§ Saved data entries
===
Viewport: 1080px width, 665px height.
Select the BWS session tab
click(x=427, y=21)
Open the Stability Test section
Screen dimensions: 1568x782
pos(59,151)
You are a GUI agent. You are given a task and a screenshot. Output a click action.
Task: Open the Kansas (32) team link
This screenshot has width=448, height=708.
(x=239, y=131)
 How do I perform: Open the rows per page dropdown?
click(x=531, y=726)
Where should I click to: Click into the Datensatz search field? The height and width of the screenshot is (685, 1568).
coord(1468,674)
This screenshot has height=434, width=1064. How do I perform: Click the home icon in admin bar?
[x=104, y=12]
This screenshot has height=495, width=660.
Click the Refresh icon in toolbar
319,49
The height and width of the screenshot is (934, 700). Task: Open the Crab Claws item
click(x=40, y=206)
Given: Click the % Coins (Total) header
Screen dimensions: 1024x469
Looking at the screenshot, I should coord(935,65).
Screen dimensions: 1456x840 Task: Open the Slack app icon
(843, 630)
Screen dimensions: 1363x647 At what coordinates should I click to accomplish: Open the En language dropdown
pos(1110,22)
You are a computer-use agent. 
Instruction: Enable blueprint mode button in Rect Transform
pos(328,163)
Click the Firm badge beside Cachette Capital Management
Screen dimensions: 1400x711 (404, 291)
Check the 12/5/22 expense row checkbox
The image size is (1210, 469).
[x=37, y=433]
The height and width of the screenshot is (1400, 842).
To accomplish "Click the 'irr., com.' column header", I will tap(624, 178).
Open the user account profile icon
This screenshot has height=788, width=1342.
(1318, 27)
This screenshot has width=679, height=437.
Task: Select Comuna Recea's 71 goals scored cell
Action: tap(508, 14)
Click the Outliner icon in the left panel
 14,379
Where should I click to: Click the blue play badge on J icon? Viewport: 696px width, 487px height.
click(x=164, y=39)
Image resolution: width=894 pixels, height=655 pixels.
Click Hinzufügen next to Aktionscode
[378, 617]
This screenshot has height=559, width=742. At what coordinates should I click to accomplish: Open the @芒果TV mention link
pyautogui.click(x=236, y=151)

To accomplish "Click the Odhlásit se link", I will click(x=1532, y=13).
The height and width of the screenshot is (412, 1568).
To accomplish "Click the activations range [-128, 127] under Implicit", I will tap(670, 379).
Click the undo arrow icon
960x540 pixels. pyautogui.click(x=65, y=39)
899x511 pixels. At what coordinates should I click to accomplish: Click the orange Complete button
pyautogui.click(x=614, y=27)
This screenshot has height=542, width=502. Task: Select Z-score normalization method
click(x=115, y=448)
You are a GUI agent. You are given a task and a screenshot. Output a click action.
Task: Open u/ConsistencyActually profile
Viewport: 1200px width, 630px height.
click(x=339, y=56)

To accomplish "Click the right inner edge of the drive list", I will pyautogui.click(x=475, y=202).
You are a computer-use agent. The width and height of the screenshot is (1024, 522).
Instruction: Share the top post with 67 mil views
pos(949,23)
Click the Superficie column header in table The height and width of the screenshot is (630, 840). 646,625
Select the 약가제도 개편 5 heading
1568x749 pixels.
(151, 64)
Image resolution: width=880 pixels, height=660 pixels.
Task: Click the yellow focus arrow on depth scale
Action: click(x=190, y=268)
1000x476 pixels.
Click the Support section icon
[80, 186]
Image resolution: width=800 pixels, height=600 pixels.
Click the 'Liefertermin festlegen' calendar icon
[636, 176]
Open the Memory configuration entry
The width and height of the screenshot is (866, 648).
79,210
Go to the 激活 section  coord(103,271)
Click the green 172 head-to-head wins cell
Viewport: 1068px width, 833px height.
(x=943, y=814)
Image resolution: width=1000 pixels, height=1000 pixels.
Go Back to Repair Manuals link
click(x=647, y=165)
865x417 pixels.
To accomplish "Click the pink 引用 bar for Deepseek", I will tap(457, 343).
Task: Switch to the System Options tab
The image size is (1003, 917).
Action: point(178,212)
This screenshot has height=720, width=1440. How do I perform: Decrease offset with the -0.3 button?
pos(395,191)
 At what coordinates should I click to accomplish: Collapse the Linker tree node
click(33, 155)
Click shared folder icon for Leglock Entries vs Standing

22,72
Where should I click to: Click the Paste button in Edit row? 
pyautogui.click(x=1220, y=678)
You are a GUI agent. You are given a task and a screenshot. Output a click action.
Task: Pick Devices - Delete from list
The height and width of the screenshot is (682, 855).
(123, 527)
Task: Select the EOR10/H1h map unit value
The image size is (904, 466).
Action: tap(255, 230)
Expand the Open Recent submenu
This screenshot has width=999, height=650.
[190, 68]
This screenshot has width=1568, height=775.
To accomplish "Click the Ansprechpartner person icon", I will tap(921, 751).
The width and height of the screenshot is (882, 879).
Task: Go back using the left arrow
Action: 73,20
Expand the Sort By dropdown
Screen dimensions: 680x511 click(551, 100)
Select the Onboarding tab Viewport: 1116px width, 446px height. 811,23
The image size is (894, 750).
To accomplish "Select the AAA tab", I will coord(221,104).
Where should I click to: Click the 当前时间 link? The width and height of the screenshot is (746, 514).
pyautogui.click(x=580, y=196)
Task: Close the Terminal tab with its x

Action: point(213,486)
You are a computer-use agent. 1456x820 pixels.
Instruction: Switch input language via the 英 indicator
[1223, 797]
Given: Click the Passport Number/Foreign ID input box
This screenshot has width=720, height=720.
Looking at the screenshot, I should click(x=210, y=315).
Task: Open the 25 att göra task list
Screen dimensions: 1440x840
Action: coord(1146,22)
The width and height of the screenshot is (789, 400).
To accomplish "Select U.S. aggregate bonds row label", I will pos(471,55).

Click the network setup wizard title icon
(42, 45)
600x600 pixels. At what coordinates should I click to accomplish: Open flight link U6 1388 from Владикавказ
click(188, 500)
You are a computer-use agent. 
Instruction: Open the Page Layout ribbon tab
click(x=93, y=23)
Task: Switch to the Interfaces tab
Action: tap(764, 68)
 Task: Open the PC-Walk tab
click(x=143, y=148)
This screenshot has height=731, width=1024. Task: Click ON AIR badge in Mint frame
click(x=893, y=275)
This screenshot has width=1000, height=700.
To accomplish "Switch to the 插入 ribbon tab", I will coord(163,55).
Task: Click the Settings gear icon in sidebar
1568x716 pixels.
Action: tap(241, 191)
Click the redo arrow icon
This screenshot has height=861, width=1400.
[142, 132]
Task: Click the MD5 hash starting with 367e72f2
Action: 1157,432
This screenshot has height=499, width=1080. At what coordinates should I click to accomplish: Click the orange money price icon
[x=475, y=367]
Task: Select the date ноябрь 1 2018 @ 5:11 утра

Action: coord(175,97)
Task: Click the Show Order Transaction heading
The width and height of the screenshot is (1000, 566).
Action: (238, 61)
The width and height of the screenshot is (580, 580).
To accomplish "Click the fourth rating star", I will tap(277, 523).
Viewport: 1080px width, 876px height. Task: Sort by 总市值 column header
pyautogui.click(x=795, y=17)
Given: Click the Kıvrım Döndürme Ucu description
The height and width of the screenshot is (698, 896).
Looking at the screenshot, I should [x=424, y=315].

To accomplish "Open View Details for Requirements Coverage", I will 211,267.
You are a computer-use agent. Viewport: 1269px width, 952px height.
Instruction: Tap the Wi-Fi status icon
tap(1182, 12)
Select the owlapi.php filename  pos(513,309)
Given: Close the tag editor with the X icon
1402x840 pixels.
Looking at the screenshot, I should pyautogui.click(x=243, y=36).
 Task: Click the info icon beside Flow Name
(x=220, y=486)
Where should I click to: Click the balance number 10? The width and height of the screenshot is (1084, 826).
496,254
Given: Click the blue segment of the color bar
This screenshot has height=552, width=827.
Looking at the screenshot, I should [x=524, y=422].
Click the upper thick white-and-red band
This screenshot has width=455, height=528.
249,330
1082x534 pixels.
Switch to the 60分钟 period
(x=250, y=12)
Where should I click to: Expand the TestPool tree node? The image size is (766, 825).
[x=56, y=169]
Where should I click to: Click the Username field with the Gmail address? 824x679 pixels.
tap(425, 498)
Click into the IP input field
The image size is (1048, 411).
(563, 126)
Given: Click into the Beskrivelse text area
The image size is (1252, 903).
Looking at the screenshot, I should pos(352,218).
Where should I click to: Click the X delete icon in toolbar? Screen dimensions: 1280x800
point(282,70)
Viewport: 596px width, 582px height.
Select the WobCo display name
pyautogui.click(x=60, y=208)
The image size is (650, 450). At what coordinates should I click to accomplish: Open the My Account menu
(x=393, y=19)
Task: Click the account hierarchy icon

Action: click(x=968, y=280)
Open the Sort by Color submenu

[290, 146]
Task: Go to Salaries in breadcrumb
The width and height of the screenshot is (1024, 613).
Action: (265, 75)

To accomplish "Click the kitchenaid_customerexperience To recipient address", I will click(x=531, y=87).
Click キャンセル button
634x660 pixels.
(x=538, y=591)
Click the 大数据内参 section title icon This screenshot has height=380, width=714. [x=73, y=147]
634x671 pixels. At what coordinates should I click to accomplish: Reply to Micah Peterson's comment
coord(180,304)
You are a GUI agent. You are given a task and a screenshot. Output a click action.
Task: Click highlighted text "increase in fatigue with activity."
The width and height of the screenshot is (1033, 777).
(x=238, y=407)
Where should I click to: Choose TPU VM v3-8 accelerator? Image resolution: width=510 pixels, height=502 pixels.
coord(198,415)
===
§ Problem requirements
Retype exactly the lines from the start of the entries through the one with "Check the 12/5/22 expense row checkbox"; include both ends.

§ Answer section
Viewport: 1080px width, 665px height.
Select the BWS session tab
click(x=427, y=21)
Open the Stability Test section
Screen dimensions: 1568x782
pos(59,151)
You are a GUI agent. You are given a task and a screenshot. Output a click action.
Task: Open the Kansas (32) team link
This screenshot has width=448, height=708.
(x=239, y=131)
 How do I perform: Open the rows per page dropdown?
click(x=531, y=726)
Where should I click to: Click into the Datensatz search field? The height and width of the screenshot is (685, 1568).
coord(1468,674)
This screenshot has height=434, width=1064. How do I perform: Click the home icon in admin bar?
[x=104, y=12]
This screenshot has height=495, width=660.
Click the Refresh icon in toolbar
319,49
The height and width of the screenshot is (934, 700). Task: Open the Crab Claws item
click(x=40, y=206)
Given: Click the % Coins (Total) header
Screen dimensions: 1024x469
Looking at the screenshot, I should coord(935,65).
Screen dimensions: 1456x840 Task: Open the Slack app icon
(843, 630)
Screen dimensions: 1363x647 At what coordinates should I click to accomplish: Open the En language dropdown
pos(1110,22)
You are a computer-use agent. 
Instruction: Enable blueprint mode button in Rect Transform
pos(328,163)
Click the Firm badge beside Cachette Capital Management
Screen dimensions: 1400x711 (404, 291)
Check the 12/5/22 expense row checkbox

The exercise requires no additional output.